本周依旧围绕 PyCon 2018 的视频
Clearer Code at Scale: Static Types at Zulip and Dropbox
本演讲的主题是通过 static types 使 code 变得 clearer
演讲者为 Greg Price,曾在 Dropbox 和 Zulip 工作
视频的 4:16 中解释了为什么需要 static types
Work incrementally
添加 static types 是一个渐进的过程,从新写的文件/函数开始做起
Define a clean build
CI 中添加 mypy,使得 static types 的正确性得到保证
- Have a no-arguments script
- Run on a(growing) subset of files
- Write down options mypy.ini
- Pin mypy version, because mypy is under development
- Run in CI
Get started in week
1) check toplevel code
在没有任何 annotations 的情况下直接运行 mypy,它会给出一系列的 error
比如 gunicorn 的
gunicorn/six.py:129: error: Need type annotation for '_moved_attributes'
gunicorn/six.py:222: error: Need type annotation for '__path__'
gunicorn/six.py:450: error: Need type annotation for '__path__'
减少检查的文件数量(从一开始),逐步修复
2) check inside functions
更改配置 mypy.ini
[mypy]
follow_imports = silent
check_untyped_defs = True
Robots do te boring work
运行时追踪类型的工具
- MonkeyType 需要Python 3.6+
- PyAnnotate 目前只能生成 Python 2 下的注释风格
静态推测类型的工具
Static types in Python, oh my(py)!
Zulip 的技术博客,写于 2016 年
During 2016, we have annotated 100% (!) of our backend with static types using mypy, and thanks to mypy, we are on the verge of switching to Python 3. Zulip is now the largest open source Python project that has fully adopted static types, though I doubt we’ll hold that title for long :).
About mypy
When mypy has complete type annotations for a module as well as its dependencies, then it can provide a very strong consistency check, similar to what the compiler provides in statically typed languages. Mypy uses the typeshed repository of type “stubs” (type definitions for a module in the style of a header file) to provide type data for both the Python standard library and dozens of popular libraries like requests, six, and sqlalchemy. Importantly, mypy is designed for gradually adding types; if type data for an import isn’t available, it just treats that import as being consistent with anything.
达到 100% 覆盖率来源于
- 1-week hackathon
- a GSOC project
- a party at the PyCon sprints
Benefits of using mypy
- Static type annotations improve readability.

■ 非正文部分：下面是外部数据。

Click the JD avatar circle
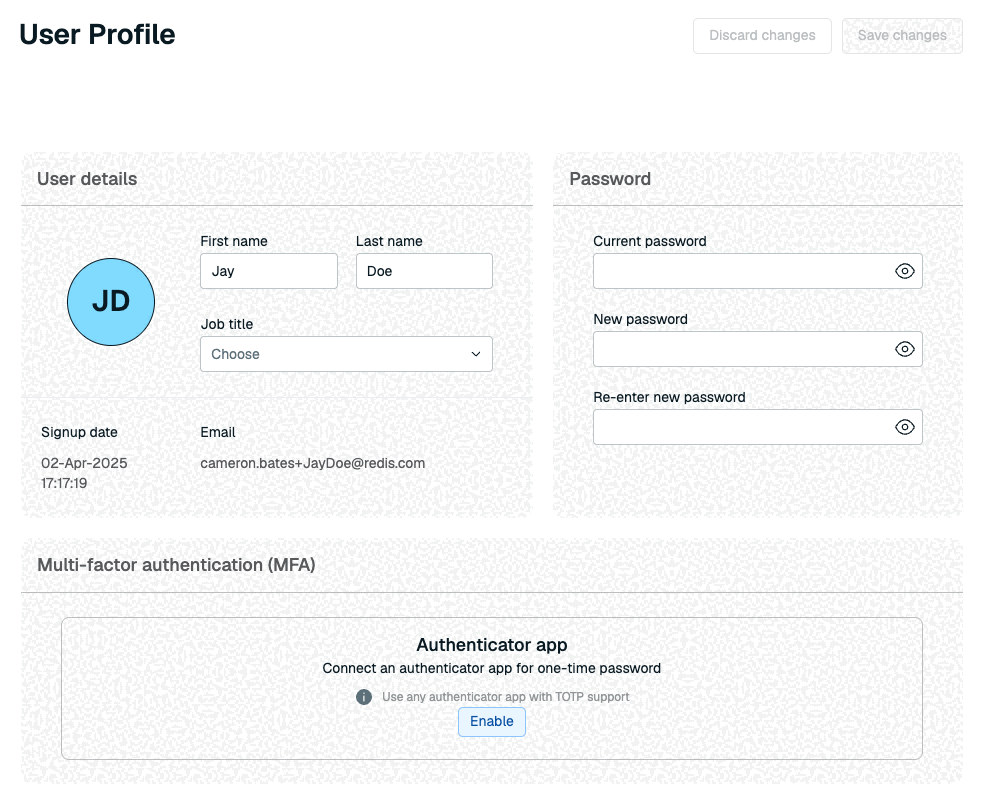The image size is (982, 801). 111,302
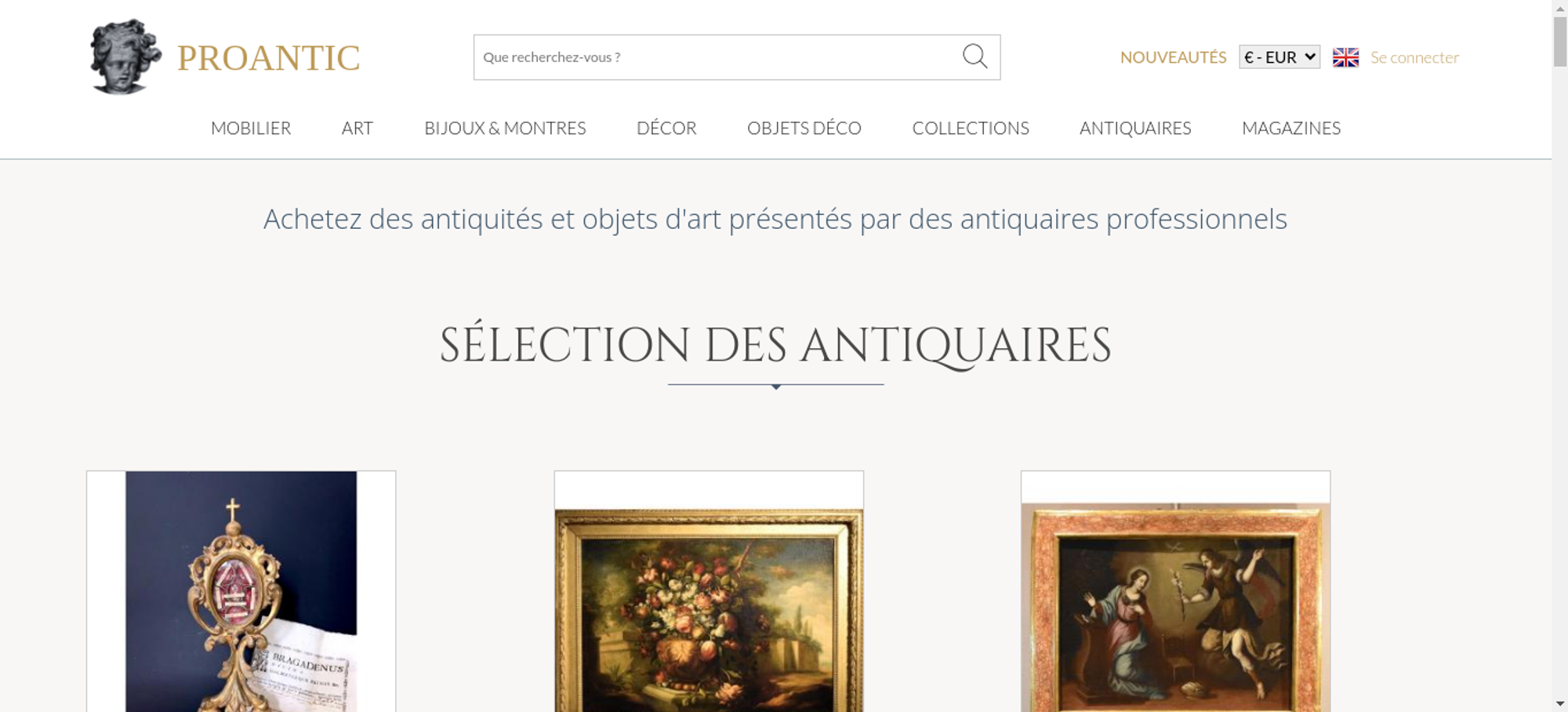Screen dimensions: 1568x712
Task: Go to the ANTIQUAIRES section
Action: (1135, 128)
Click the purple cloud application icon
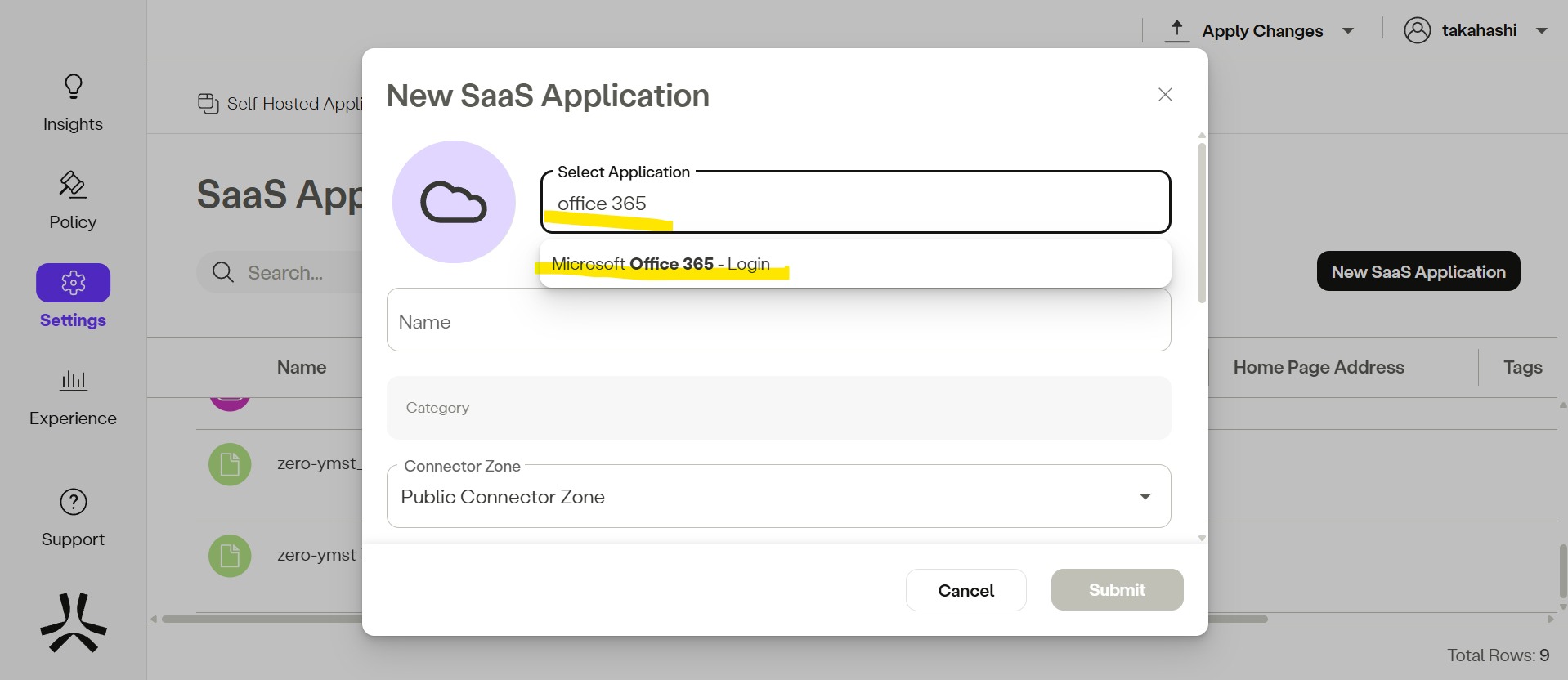Viewport: 1568px width, 680px height. coord(454,202)
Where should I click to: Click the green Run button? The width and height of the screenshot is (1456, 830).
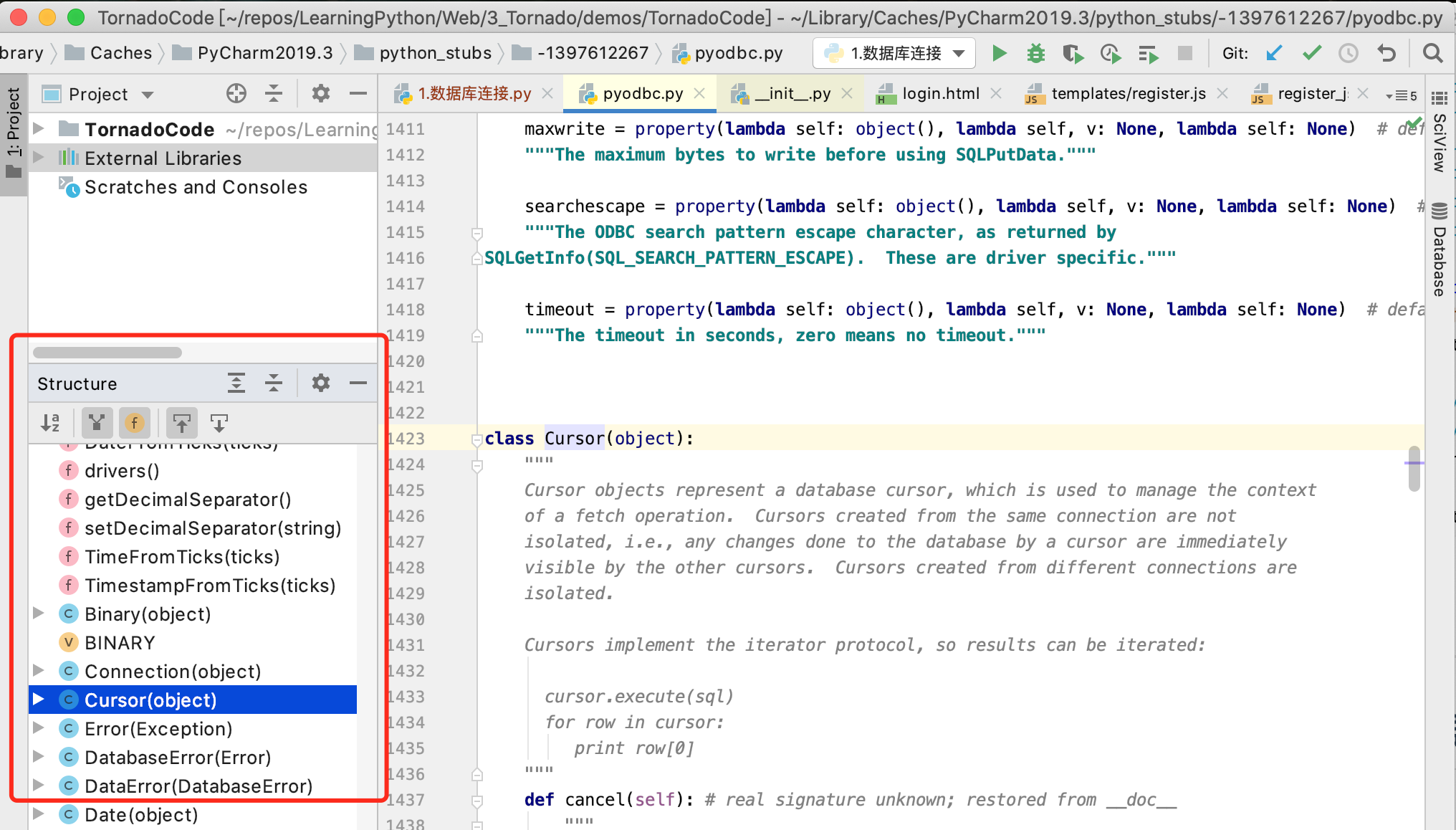coord(999,54)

- We can refactor with confidence.
- We upgraded to Python 3.
- mypy frequently catches bugs.
- Static types highlight bad interfaces.
有一些代码是毫无意义的,它的目的是避免出错,但事实上那种情况根本不会发生 Simplify get_stream_backend.
Pain points
因为 typing 需要类型,所以会产生 Import cycles,因为本文时间久远。现在可以参考 mypy 的文档
Finding bugs in your first few days with mypy
- Phase 1: Annotate the core library.
- Phase 2: Annotate the bulk of the codebase.
- Phase 3: Get to 100%.
- Phase 4: Celebrate and write a blog post!
Recommendations for annotating code
- Make sure to handle str vs. Text correctly. 方便从 2 过渡到 3
- Remember to annotate class variables!
- Avoid using a guess-and-check approach when adding annotations.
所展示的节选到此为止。